» PROVIDED INFORMATION:

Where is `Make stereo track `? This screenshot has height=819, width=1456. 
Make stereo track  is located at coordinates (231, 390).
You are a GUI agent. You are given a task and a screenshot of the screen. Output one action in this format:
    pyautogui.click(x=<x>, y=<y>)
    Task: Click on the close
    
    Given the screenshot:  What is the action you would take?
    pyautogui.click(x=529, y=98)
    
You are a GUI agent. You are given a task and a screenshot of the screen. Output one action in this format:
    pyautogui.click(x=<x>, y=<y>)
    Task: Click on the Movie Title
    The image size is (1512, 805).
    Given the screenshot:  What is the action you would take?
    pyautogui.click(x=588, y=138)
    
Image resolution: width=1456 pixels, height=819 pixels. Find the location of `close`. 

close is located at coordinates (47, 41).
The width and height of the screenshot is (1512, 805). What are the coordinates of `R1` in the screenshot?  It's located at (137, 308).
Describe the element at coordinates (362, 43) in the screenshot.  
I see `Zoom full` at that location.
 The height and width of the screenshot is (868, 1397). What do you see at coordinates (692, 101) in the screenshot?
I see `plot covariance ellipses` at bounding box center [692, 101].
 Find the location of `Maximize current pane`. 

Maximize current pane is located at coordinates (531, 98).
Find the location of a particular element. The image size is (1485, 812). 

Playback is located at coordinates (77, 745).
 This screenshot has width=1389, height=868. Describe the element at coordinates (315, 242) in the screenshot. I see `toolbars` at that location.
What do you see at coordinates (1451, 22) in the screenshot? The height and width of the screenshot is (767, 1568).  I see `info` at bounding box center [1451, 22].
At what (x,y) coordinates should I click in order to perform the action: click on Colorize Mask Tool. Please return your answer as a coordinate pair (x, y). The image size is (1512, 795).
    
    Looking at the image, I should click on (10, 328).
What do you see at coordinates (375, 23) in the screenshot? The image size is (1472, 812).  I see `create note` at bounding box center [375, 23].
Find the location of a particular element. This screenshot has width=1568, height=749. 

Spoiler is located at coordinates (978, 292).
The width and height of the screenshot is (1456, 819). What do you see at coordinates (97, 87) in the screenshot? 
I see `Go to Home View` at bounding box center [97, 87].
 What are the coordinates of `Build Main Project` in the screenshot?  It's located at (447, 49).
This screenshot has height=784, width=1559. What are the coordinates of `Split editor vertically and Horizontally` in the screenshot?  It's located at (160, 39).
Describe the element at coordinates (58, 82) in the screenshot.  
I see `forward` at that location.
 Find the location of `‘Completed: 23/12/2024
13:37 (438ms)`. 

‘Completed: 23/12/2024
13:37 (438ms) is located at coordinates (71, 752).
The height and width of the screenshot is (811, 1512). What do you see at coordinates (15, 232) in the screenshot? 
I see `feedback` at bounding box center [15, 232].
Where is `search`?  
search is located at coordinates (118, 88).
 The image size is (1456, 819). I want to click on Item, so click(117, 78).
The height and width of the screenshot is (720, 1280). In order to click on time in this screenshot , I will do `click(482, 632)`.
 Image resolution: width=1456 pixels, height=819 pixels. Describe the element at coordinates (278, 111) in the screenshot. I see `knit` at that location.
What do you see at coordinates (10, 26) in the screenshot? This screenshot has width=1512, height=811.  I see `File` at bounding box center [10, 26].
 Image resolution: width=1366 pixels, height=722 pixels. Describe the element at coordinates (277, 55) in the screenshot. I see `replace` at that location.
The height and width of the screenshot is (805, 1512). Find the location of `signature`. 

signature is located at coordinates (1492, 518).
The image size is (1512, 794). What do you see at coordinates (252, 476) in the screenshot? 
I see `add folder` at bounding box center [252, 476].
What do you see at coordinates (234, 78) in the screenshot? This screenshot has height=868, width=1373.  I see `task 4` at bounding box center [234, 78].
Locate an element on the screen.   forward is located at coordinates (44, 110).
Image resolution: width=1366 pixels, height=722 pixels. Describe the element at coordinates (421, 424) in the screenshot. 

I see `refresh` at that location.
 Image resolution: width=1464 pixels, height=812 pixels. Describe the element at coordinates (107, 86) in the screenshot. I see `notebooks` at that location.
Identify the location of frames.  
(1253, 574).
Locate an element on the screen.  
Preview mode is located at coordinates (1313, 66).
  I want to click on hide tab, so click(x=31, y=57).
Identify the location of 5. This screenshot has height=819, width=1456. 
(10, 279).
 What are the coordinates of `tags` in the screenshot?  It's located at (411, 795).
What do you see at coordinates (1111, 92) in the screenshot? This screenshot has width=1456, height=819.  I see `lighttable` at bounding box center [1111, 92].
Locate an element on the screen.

» REQUEST:
Rewrite the entries as a numbered list, from the start through the line containing "coordinates (231, 390).", inclusive, and omit any blank lines.

» FULL OUTPUT:
1. Where is `Make stereo track `? This screenshot has height=819, width=1456. 
2. Make stereo track  is located at coordinates (231, 390).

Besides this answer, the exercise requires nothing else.